Start

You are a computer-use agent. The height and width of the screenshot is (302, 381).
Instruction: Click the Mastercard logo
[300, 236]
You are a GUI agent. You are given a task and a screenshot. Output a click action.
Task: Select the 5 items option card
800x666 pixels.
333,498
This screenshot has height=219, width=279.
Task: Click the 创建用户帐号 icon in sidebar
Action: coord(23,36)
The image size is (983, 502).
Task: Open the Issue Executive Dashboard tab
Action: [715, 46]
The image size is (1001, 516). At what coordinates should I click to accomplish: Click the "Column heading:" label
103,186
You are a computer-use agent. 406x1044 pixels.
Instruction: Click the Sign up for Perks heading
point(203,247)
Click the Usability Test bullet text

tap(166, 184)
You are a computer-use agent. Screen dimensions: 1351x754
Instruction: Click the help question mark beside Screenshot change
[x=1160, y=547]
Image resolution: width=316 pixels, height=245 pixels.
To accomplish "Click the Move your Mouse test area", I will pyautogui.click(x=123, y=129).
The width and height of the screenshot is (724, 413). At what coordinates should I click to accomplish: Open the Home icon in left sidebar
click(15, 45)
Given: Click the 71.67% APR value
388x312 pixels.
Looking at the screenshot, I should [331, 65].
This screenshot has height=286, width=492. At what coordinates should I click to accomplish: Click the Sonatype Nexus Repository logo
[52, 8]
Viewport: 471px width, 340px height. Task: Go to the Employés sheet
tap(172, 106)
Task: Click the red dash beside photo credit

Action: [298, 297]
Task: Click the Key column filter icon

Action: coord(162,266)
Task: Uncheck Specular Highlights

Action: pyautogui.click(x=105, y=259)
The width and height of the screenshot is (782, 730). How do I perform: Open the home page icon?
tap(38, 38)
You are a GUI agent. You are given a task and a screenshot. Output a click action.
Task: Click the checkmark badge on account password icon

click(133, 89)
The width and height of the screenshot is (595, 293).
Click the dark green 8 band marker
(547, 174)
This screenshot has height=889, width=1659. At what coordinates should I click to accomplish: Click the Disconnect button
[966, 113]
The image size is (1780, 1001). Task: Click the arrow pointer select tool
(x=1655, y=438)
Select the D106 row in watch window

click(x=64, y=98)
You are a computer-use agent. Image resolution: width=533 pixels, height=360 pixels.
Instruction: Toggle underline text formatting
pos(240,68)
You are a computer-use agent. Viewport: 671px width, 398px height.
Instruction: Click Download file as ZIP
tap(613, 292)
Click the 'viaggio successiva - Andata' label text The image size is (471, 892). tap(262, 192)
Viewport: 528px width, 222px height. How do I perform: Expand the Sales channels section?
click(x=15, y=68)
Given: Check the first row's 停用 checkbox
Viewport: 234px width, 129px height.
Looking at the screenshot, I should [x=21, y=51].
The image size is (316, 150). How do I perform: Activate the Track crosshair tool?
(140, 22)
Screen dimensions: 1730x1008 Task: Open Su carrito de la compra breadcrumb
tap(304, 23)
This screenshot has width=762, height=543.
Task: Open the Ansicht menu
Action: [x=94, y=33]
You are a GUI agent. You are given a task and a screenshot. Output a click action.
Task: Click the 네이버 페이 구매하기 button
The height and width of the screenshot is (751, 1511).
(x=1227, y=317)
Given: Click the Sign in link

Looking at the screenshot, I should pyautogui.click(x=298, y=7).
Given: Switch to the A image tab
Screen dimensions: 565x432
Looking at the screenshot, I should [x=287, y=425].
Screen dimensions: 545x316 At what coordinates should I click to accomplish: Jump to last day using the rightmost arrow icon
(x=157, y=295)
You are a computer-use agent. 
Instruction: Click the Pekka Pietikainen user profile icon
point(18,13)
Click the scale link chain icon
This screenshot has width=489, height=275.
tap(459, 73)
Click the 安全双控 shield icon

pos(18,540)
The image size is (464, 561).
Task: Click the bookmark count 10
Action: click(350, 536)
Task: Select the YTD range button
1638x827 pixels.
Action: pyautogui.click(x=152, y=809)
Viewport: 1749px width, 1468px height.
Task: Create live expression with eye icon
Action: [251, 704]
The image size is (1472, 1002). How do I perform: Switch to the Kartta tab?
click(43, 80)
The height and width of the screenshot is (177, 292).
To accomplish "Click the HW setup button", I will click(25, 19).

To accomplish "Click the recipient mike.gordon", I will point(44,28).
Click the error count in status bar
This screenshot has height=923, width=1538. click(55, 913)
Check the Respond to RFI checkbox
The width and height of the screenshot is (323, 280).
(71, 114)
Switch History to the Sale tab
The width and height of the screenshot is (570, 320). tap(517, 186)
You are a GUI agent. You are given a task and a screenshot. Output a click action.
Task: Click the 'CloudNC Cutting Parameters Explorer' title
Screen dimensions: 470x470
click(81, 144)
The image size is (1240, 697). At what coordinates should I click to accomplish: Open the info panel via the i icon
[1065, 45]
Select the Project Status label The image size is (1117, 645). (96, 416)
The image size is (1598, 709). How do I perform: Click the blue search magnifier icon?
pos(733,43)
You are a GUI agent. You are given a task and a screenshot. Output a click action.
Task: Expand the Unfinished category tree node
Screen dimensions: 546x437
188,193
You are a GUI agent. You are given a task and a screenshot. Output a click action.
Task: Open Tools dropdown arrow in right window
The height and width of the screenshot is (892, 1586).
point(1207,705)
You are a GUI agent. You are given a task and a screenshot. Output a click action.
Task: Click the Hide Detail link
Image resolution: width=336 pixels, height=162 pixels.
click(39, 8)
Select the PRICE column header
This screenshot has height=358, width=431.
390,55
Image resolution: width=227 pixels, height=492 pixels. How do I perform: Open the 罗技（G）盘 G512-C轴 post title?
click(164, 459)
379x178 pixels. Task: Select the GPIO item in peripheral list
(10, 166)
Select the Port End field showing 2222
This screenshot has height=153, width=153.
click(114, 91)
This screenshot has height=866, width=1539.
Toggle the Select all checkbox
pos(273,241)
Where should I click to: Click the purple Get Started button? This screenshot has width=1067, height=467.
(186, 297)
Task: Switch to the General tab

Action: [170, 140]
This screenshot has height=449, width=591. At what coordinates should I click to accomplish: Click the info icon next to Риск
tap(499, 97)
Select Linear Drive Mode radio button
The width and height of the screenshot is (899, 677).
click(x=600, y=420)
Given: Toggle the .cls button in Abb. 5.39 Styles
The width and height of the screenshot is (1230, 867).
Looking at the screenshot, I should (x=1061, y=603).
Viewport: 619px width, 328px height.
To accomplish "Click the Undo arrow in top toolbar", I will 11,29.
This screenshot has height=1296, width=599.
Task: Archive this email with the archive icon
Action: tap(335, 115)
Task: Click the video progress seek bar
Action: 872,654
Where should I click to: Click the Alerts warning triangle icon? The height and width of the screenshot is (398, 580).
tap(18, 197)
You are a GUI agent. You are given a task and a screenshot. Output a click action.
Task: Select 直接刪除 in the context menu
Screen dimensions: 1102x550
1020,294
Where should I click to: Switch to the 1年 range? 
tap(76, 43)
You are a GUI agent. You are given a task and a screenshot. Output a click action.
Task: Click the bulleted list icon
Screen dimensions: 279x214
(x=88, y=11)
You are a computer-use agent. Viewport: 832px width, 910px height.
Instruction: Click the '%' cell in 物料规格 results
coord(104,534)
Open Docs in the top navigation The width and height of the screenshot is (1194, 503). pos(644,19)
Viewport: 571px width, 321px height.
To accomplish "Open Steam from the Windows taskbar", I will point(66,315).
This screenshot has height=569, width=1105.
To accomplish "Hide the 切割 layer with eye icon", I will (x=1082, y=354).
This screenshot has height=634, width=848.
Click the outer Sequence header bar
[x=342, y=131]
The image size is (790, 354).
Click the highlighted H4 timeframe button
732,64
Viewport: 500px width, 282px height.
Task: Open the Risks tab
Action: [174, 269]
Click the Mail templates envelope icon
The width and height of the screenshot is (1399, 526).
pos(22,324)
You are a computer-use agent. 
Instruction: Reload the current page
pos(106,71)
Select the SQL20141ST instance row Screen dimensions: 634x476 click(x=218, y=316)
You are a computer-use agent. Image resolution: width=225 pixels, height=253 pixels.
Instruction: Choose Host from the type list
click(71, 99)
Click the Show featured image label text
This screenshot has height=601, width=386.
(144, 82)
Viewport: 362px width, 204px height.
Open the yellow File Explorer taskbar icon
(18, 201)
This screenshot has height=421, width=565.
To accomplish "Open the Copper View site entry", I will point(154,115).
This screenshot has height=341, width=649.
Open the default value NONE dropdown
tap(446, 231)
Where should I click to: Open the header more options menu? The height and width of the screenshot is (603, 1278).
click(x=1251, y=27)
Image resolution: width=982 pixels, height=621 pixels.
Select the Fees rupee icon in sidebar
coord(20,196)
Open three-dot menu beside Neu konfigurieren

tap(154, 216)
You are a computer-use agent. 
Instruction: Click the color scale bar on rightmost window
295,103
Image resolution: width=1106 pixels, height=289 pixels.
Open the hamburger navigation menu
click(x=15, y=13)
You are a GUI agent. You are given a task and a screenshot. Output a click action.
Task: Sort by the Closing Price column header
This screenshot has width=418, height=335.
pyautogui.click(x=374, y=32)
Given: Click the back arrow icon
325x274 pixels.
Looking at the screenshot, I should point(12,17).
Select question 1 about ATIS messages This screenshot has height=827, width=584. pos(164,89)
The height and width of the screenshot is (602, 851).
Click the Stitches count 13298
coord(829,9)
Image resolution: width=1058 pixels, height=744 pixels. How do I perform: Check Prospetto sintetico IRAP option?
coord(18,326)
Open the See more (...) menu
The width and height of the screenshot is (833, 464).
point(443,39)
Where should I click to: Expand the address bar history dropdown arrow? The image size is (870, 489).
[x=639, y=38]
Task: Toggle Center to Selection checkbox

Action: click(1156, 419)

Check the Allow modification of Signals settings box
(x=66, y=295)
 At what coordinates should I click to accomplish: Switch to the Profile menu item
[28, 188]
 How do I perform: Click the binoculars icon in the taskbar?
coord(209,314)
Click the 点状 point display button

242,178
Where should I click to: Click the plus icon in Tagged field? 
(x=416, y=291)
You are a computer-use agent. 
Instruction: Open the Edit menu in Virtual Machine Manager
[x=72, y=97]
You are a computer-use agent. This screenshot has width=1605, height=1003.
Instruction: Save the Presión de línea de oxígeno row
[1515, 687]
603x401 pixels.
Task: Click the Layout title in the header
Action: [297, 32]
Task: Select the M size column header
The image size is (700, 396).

End

§ **What is expected**
Put the lines starting at the one containing "Select the Port End field showing 2222" and ending at the one containing "pos(273,241)" into a two-column CSV with headers instruction and click. Each row pairs an instruction with its coordinates, every field is quoted, and line breaks become spaces.

§ **Reply to the exercise**
instruction,click
"Select the Port End field showing 2222 This screenshot has height=153, width=153.","click(114, 91)"
"This screenshot has height=866, width=1539. Toggle the Select all checkbox","pos(273,241)"